# Start of DATA SHOWN
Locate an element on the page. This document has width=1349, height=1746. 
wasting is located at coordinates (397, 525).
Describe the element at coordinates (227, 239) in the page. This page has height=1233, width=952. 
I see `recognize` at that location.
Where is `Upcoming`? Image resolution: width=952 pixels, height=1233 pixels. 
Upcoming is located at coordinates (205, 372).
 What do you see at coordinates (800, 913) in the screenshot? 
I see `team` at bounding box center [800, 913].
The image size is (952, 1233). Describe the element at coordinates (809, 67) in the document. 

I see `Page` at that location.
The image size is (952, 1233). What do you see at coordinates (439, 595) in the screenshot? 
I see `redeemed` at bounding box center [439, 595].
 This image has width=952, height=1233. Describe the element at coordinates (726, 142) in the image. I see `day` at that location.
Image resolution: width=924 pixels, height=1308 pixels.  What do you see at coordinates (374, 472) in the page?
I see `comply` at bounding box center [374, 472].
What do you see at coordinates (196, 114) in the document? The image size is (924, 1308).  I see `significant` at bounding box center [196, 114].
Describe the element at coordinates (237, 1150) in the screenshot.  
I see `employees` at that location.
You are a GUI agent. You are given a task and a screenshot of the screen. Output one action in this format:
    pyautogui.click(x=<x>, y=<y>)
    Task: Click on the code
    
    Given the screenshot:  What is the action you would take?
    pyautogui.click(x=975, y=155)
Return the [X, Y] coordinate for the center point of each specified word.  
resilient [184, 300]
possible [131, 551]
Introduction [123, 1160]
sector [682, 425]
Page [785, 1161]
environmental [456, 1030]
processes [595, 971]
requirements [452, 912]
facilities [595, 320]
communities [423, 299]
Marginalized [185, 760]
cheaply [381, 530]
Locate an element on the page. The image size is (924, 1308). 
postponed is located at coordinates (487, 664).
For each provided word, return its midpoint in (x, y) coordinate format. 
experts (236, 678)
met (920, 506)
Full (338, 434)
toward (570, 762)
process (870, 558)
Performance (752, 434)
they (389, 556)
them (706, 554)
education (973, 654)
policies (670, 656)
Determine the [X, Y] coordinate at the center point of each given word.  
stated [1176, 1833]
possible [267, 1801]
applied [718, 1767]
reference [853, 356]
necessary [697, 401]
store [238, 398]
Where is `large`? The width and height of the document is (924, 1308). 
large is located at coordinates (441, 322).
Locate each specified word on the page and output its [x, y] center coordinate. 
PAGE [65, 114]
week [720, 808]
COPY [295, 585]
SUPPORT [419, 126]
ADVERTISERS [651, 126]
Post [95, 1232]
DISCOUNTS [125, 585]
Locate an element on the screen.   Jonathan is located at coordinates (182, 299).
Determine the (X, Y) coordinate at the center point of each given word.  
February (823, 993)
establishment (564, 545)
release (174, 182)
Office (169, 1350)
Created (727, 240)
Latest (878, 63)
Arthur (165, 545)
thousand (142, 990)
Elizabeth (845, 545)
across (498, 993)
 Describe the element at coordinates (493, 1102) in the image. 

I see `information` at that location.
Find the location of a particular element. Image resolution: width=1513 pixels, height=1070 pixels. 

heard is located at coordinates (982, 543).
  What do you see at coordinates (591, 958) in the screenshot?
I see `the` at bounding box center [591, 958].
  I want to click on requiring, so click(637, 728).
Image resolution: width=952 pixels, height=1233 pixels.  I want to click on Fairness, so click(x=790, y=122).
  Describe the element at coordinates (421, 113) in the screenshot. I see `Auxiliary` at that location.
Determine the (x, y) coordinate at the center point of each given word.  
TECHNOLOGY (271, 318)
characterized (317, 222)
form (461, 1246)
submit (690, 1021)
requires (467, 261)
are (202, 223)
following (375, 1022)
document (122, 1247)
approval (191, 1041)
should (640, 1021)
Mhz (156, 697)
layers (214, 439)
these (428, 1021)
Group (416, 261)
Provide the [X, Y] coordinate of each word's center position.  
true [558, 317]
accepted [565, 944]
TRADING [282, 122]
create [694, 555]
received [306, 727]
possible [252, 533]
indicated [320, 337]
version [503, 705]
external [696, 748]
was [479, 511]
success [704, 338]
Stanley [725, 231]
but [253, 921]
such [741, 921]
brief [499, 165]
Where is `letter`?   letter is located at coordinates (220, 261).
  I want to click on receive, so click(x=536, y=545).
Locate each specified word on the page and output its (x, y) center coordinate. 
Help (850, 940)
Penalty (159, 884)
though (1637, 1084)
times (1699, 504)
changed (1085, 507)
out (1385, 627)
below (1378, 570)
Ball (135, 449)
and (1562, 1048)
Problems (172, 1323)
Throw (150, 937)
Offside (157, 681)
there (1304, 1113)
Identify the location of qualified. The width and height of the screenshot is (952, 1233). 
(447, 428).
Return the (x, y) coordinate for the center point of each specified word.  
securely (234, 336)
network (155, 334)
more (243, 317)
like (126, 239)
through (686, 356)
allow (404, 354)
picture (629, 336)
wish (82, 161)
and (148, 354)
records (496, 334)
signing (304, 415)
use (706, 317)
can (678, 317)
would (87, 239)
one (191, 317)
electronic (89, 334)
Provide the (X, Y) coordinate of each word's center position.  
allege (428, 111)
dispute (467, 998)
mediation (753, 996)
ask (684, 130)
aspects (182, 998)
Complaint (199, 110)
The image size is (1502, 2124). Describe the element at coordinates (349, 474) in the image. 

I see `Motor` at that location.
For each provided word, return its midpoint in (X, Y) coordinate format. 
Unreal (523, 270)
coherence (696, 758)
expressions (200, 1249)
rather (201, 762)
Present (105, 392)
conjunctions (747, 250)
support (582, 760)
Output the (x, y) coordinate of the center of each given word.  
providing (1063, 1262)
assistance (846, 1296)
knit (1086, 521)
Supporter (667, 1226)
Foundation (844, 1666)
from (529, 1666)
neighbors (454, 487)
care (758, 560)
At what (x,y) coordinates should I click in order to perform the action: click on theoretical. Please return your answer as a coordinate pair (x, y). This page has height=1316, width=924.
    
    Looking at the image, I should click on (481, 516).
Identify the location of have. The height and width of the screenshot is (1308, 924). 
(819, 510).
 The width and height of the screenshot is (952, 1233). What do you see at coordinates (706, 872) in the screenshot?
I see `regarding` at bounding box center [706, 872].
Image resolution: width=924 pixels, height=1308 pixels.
# End of DATA SHOWN
AIM OF THE TASK ::
Rewrite the records from the line containing "below (1378, 570)" through the line containing "dispute (467, 998)", requests included, and increase every coordinate in the answers by 33.

FINAL RESULT ::
below (1411, 603)
Ball (168, 482)
and (1595, 1081)
Problems (205, 1356)
Throw (183, 970)
Offside (190, 714)
there (1337, 1146)
Identify the location of qualified. The width and height of the screenshot is (952, 1233). 
(480, 461).
Return the (x, y) coordinate for the center point of each specified word.  
securely (267, 369)
network (188, 367)
more (276, 350)
like (159, 272)
through (719, 389)
allow (437, 387)
picture (662, 369)
wish (115, 194)
and (181, 387)
records (529, 367)
signing (337, 448)
use (739, 350)
can (711, 350)
would (120, 272)
one (224, 350)
electronic (122, 367)
Provide the (X, Y) coordinate of each word's center position.  
allege (461, 144)
dispute (500, 1031)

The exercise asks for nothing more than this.